Ad inizio ripresa il match riparte su binari precisi: Juventus in pressione e Inter che prova con le uscite di palla ad alleggerire e ad aggredire nella profondità. Meno occasioni, con squadre un po’ più stanche, ma tensione sempre alta.

Sarri inserisce Bentancur e Higuain, dopo che Conte aveva sostituito Godin con Bastoni. Al 69′ Vecino sfiora il vantaggio per i nerazzurri: destro dal limite, deviato da De Ligt, e palla che scheggia il palo con Szczesny immobile. Sul capovolgimento di fronte è bravo Handanovic a contenere sul primo palo un sinsitro rasoterra di Cristiano Ronaldo.

All’80’ l’Inter capitola. Ennesima combinazione nello stretto della Juventus al limite dell’area nerazzurra. Il tocco decisivo è di Bentancur che libera Higuain in area: l’attaccante argentino batte di destro Handanovic per il 2-1 bianconero.

L’Inter in dieci minuti deve organizzare una reazione. Ci prova allo scoccare dell’85’: palla filtrante di D’Ambrosio e scivolata di Vecino a concludere, con l’uscita disperata di Szczesny a sbarrare la strada all’uruguaiano. Nonostante gli sforzi i nerazzurri non riescono a produrre altre occasioni da gol.

Finisce così 1-2, con la prima sconfitta stagionale in campionato. La Juventus sale in testa alla Serie A TIM a quota 19, con l’Inter al secondo posto a un punto di distanza dopo sette incontri. La sosta per gli impegni per le nazionali mette ora fine a questa lunga striscia di partite: i nerazzurri torneranno in campo domenica 20 ottobre alle 12.30 sul campo del Sassuolo.

Il Tabellino del match

INTER (3-5-2): 1 Handanovic; 2 Godin (95 Bastoni 54′), 6 de Vrij, 37 Skriniar; 33 D’Ambrosio, 23 Barella, 77 Brozovic, 12 Sensi (8 Vecino 33′), 18 Asamoah; 10 Lautaro (16 Politano 77′), 9 Lukaku.
A disposizione: 27 Padelli, 13 Ranocchia, 21 Dimarco, 5 Gagliardini, 19 Lazaro, 20 Borja Valero, 34 Biraghi, 87 Candreva, 30 Esposito.
Allenatore: Antonio Conte.

JUVENTUS (4-3-1-2): 1 Szczesny; 16 Cuadrado, 19 Bonucci, 4 De Ligt, 12 Alex Sandro; 6 Khedira (30 Bentancur 62′), 5 Pjanic, 14 Matuidi; 33 Bernardeschi (21 Higuain 62′); 10 Dybala (23 Emre Can 71′), 7 C. Ronaldo.
A disposizione: 31 Pinsoglio, 77 Buffon, 8 Ramsey, 24 Rugani, 25 Rabiot, 28 Demiral.
Allenatore: Maurizio Sarri.

Marcatori: 4′ Dybala (J), 18′ rig.
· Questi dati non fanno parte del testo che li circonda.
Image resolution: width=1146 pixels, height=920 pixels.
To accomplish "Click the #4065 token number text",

Lautaro (I), 80′ Higuain (J)
Ammoniti: Alex Sandro (J), Emre Can (J), Pjanic (J), Vecino (I), Barella (I)
Recupero: 3′ – 4′

Arbitro: Rocchi
Assistenti: Meli e Carbone
Quarto Uomo: Maresca
VAR e AVAR: Irrati, Peretti

Le parole di Antonio Conte dopo la prima sconfitta in campionato

Dopo sei vittorie consecutive in campionato arriva il primo k.o. per l’Inter nella Serie A 2019-2020: il posticipo della 7^ giornata contro la Juventus termina 2-1 per gli ospiti. Non basta ai nerazzurri il gol su rigore di Lautaro Martinez, che pareggia il vantaggio iniziale di Dybala; a decidere la sfida di San Siro è la rete di Higuain nella ripresa.
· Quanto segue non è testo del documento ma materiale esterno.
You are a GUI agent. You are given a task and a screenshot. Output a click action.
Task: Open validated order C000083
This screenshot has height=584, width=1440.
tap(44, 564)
“È stata una partita contro una squadra molto molto forte, mi dispiace per la sconfitta – ha commentato Antonio Conte -. Abbiamo pagato l’infortunio di Sensi perdendo un po’ il filo del discorso. In avvio di ripresa non abbiamo fatto bene ma poi abbiamo riequilibrato il match e potevano segnare entrambe le squadre. Ci sono state occasioni da una parte e dall’altra ma hanno fatto gol loro, tirando fuori tutta l’artiglieria e facendo pesare l’esperienza”.

“Non ho nulla da dire ai ragazzi, perché noi abbiamo ancora tanta strada da fare, nella gestione, nel capire i momenti di una partita. Complimenti a loro, noi ci rimboccheremo le maniche e continueremo a lavorare forte per dare seguito al nostro percorso. Non ci possono essere scorciatoie da questo punto di vista, loro sono di un’altra categoria e noi stiamo cercando di crescere per comare il gap”.

“Potevamo fare qualcosa di meglio nella finalizzazione, nell’ultimo passaggio, ma la squadra ha fatto quello che poteva. Anche guardando le statistiche è stata una gara più equilibrata rispetto al valore sulla carta”, ha concluso.